The lack of translational selection in mammals and Drosophila has been explained by low effective population sizes in studied species (Shields et al, 1988; Sharp et al, 1995; Akashi, 1997; Jenkins and Holmes, 2003). In species containing substantial genetic drift, stochastic allele frequency changes will determine the evolutionary fate of mutations that differ only marginally in fitness. For instance, in a comparison of two Drosophila species, Akashi (1997) found that D. simulans had both larger effective population size and more codon bias in studied genes than the closely related D. melanogaster. On the other hand, in the annual, selfing flowering plant A. thaliana, where drift is highly efficient in shaping genetic structuring (Abbott and Gomes, 1989; Innan et al, 1997; Clauss et al, 2002), selective constraints on codon usage have been shown to be associated with levels of gene expression (Duret and Mouchiroud, 1999).

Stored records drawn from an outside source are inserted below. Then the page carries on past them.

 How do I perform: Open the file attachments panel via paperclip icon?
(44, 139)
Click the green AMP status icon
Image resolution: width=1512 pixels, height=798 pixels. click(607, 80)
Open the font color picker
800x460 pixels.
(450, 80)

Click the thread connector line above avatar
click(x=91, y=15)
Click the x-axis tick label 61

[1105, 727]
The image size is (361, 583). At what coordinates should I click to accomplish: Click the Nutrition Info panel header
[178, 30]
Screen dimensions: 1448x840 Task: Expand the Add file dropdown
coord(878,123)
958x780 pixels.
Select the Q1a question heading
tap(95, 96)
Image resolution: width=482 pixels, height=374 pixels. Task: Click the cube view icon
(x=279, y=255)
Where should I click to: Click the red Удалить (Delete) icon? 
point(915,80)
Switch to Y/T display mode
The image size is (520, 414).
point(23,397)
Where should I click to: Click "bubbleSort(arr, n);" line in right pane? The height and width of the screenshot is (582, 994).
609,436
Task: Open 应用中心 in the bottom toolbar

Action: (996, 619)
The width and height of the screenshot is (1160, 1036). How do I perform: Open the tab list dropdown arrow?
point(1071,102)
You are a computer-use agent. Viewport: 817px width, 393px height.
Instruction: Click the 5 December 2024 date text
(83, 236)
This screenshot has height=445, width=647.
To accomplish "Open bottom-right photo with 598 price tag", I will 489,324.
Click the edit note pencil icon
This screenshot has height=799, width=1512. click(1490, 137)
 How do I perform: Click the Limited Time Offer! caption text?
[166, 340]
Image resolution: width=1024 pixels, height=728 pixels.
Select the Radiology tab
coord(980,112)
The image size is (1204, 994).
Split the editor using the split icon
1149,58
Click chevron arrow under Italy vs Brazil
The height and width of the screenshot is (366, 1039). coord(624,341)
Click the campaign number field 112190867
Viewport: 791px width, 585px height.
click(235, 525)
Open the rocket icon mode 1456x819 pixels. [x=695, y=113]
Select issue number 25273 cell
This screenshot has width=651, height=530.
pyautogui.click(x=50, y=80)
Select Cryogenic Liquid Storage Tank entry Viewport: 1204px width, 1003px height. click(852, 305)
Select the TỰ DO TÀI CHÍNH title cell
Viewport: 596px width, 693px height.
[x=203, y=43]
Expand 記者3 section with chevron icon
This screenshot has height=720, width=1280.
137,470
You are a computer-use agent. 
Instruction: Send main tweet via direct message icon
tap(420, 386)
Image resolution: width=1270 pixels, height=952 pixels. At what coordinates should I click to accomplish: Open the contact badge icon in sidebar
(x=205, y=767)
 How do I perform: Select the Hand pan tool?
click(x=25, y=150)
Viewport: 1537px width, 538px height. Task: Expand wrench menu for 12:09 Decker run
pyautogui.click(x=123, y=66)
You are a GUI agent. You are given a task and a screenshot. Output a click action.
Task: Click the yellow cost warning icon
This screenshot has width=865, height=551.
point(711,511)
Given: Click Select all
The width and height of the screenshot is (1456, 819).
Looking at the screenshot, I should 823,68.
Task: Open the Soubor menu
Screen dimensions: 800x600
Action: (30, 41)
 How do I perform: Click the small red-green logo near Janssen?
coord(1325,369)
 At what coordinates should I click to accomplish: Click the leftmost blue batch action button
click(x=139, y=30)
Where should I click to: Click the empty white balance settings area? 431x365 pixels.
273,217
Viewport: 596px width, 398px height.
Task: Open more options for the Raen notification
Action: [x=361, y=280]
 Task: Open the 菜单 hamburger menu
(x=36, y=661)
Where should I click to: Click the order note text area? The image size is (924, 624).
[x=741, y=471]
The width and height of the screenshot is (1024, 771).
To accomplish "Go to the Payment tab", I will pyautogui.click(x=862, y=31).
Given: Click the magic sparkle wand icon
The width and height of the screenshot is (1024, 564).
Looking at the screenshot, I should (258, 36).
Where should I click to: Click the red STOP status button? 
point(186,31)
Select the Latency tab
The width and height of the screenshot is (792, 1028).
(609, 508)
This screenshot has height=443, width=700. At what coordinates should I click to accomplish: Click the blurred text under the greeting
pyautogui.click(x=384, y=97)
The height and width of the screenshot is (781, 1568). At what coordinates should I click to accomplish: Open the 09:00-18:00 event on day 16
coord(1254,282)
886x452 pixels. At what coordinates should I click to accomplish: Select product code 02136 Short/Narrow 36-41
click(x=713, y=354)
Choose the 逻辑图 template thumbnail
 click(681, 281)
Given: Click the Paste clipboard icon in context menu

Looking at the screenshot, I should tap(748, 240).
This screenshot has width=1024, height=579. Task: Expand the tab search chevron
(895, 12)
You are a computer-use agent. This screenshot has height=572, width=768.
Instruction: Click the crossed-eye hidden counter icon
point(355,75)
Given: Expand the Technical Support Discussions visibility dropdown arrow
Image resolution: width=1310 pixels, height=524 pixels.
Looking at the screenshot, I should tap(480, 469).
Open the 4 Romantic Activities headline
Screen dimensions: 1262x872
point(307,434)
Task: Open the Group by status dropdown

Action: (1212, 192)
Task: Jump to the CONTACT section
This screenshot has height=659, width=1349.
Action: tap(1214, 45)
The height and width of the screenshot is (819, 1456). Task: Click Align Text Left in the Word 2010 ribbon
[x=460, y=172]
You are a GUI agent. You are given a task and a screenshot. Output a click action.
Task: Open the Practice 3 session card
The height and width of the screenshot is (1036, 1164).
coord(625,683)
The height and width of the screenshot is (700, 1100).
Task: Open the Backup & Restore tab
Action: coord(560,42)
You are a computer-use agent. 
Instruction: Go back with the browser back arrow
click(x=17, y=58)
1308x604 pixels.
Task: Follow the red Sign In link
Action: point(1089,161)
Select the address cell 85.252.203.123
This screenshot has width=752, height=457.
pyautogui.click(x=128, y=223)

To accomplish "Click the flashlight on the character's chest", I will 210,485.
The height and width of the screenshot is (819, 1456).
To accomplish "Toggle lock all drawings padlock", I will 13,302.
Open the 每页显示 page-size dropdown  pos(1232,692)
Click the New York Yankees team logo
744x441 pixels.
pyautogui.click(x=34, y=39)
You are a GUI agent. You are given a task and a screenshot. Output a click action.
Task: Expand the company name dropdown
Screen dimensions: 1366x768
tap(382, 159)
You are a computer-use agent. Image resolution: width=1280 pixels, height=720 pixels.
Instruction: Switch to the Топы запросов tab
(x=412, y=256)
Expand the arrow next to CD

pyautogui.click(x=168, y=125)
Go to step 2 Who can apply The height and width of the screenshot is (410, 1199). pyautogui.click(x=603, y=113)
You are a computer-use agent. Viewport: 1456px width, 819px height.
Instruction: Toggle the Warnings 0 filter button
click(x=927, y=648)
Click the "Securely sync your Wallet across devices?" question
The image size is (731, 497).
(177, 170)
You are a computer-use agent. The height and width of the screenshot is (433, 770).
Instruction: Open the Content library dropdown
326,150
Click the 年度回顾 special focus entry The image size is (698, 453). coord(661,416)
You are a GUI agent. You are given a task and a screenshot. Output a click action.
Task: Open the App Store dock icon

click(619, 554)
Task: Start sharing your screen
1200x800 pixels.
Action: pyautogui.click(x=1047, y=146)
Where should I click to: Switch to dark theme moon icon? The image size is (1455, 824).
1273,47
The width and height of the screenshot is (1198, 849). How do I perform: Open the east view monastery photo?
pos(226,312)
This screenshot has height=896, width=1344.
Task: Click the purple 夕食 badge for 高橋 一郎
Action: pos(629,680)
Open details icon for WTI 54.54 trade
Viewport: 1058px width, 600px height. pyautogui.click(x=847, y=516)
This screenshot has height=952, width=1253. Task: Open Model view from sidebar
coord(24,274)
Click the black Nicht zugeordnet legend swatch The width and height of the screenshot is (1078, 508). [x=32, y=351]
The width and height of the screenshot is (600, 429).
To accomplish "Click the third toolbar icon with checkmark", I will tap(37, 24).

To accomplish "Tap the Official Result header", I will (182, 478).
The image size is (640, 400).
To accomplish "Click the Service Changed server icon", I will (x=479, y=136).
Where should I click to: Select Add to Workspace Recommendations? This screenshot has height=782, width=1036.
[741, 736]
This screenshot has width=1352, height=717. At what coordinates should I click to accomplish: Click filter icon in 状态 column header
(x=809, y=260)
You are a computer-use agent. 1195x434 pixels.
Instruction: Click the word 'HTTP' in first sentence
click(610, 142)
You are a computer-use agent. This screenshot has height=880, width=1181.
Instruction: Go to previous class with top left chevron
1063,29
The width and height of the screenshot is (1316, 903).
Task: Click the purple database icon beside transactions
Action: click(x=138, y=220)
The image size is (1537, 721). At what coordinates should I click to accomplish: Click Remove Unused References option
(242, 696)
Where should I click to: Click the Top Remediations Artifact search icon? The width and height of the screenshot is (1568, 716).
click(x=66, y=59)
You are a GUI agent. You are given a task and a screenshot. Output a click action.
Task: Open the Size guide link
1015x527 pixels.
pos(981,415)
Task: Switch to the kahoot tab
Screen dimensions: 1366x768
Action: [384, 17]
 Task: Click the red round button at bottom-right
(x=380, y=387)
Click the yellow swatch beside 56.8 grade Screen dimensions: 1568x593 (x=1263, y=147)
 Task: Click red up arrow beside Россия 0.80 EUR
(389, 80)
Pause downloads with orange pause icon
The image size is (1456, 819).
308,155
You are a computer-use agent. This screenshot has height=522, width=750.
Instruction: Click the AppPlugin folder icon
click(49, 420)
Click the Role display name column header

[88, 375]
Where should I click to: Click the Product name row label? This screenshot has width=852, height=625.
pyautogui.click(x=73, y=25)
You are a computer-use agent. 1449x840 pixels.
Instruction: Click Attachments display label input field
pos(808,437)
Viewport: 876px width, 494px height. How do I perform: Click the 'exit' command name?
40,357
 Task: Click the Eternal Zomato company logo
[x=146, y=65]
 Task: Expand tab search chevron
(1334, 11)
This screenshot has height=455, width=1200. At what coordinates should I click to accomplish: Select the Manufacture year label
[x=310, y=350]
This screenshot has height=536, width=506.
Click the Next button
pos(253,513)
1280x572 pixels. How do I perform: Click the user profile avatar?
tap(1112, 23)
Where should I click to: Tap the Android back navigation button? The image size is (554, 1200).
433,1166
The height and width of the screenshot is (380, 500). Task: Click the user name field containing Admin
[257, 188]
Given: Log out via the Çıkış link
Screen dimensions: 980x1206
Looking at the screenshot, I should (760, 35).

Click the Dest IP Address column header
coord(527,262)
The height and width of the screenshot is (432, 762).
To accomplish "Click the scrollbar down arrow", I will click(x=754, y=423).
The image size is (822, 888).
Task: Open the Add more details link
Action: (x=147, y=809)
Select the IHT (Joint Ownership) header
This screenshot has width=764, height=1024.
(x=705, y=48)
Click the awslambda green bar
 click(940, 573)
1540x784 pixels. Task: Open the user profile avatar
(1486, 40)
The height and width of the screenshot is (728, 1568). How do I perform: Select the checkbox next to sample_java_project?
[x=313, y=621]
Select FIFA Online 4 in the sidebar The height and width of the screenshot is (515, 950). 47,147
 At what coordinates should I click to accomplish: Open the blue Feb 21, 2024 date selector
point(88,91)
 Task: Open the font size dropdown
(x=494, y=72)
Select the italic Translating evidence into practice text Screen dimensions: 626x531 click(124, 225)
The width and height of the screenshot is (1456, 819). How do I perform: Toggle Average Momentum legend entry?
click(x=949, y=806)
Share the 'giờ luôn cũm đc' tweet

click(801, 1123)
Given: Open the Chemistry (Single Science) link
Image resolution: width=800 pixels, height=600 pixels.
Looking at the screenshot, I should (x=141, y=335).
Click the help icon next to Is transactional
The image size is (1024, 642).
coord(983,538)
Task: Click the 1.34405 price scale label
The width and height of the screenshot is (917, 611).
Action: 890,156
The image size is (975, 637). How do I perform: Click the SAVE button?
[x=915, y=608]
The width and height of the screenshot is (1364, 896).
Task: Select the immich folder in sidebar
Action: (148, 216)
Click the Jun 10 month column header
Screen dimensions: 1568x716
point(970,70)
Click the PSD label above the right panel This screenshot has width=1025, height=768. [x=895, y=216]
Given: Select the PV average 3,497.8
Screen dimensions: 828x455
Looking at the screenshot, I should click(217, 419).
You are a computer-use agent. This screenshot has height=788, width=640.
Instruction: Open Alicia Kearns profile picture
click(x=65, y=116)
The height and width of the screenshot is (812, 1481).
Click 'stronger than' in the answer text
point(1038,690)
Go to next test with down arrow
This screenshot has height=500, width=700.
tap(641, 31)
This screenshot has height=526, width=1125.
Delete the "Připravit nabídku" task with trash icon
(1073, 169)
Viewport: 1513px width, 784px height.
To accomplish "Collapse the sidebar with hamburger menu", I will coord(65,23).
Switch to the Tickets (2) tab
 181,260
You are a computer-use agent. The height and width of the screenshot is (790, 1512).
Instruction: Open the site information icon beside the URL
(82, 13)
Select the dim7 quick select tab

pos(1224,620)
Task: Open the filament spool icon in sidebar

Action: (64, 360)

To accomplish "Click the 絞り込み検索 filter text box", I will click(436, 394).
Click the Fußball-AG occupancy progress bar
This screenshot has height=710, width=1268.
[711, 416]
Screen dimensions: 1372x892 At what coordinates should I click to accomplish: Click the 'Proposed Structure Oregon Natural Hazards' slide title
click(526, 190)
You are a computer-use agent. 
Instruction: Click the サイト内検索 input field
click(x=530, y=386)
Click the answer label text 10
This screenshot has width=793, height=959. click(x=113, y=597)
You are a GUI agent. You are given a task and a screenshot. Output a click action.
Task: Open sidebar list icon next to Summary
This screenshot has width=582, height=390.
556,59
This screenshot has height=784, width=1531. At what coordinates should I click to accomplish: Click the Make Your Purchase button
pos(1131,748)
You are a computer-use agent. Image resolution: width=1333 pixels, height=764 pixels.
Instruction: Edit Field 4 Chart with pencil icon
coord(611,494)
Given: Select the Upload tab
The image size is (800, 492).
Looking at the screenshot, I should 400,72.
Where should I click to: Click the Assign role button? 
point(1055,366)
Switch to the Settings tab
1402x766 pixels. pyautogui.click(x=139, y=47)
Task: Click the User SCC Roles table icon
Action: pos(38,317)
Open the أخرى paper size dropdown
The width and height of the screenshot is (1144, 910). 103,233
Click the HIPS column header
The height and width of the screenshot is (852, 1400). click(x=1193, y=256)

P. patens is an annual, haploid opportunist living in open, disturbed habitats (Nyholm, 1956). It lacks an efficient spore spreading system (Reski, 1999), implying low migration capabilities, it is bisexual and self-fertile, and together these life history characteristics may indicate a relatively strong influence of founder events and genetic drift in shaping genetic structure of P. patens populations. Still, weak selection for codon usage seem to operate at the genomic level, implying either that the overall effective population size is larger than expected in this species or that genetic drift do not significantly influence levels of weak molecular selection on codon usage, as it seems to be the case in A. thaliana. If this latter is the case, then this seeming paradox is analogous to the problem of explaining the high within population genetic variability in molecular markers (eg Wyatt et al, 1989; Stenøien and Såstad, 1999; Stenøien and Flatberg, 2000; Wilson and Provan, 2003), as well as quantitative traits (Stenøien et al, 1997) found in many primitive plants that are expected to experience substantial genetic drift.